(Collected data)
+ + +

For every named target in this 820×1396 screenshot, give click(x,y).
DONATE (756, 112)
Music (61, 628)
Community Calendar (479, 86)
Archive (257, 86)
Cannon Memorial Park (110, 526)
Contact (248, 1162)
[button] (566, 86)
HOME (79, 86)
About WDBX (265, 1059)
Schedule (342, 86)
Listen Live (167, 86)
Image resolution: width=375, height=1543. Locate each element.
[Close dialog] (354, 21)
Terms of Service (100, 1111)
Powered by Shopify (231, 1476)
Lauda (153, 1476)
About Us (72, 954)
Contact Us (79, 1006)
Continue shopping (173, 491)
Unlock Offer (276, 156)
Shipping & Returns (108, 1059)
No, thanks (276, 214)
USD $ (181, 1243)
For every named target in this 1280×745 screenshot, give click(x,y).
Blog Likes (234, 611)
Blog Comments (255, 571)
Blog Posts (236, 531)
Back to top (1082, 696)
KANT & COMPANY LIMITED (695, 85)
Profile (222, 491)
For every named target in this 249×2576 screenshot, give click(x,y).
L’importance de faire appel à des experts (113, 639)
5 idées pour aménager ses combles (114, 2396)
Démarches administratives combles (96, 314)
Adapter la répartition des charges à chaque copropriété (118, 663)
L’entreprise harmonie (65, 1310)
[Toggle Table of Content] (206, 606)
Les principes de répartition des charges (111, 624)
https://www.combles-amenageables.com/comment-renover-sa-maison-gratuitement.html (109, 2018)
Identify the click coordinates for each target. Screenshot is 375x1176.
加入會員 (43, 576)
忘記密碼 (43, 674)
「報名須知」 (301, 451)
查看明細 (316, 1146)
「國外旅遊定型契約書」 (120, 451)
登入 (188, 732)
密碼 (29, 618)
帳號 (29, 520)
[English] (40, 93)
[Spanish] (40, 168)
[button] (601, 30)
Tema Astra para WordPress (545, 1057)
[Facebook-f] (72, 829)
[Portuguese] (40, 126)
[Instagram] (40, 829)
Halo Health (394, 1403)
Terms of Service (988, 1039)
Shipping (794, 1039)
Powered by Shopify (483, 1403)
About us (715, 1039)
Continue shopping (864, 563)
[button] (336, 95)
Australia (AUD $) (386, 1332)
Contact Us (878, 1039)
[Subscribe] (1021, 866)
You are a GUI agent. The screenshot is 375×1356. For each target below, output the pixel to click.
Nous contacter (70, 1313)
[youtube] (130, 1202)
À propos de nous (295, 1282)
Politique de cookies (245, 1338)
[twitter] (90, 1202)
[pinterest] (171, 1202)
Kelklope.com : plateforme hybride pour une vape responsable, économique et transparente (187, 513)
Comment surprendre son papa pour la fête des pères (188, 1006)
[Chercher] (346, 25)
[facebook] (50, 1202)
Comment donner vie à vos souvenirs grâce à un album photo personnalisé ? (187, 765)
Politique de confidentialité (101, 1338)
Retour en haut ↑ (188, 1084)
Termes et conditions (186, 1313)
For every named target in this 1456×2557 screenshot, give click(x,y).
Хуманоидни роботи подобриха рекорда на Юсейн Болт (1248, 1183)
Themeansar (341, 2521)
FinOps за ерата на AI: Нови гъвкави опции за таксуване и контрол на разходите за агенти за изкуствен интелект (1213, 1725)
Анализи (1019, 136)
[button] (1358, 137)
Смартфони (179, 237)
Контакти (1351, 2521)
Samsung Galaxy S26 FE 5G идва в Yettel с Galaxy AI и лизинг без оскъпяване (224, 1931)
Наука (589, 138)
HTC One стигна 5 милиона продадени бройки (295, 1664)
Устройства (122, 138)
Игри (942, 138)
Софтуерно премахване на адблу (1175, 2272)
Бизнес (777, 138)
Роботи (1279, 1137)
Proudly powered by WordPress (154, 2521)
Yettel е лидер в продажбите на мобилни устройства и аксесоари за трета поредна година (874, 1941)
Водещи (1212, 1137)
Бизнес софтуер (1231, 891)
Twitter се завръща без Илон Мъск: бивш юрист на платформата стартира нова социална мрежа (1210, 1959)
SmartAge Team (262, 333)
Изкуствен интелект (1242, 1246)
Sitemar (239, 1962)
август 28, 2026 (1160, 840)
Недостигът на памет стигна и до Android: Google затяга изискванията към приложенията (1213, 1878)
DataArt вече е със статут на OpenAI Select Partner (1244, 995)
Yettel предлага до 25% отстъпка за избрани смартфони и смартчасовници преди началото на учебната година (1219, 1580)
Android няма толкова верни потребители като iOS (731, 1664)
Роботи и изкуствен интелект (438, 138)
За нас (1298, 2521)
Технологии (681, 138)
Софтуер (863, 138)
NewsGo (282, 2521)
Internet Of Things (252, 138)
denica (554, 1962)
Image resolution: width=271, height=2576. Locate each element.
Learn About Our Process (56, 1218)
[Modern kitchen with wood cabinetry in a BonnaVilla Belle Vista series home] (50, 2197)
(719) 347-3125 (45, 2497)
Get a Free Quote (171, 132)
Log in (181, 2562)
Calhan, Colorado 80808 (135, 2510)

+ + +

◆ Task requirements ◆
Using the data above, print exactly the lines from the line that contains "No, thanks (276, 214)" through the line that contains "For every named target in this 249×2576", with both included.

◆ Worked solution ◆
No, thanks (276, 214)
USD $ (181, 1243)
For every named target in this 1280×745 screenshot, give click(x,y).
Blog Likes (234, 611)
Blog Comments (255, 571)
Blog Posts (236, 531)
Back to top (1082, 696)
KANT & COMPANY LIMITED (695, 85)
Profile (222, 491)
For every named target in this 249×2576 screenshot, give click(x,y).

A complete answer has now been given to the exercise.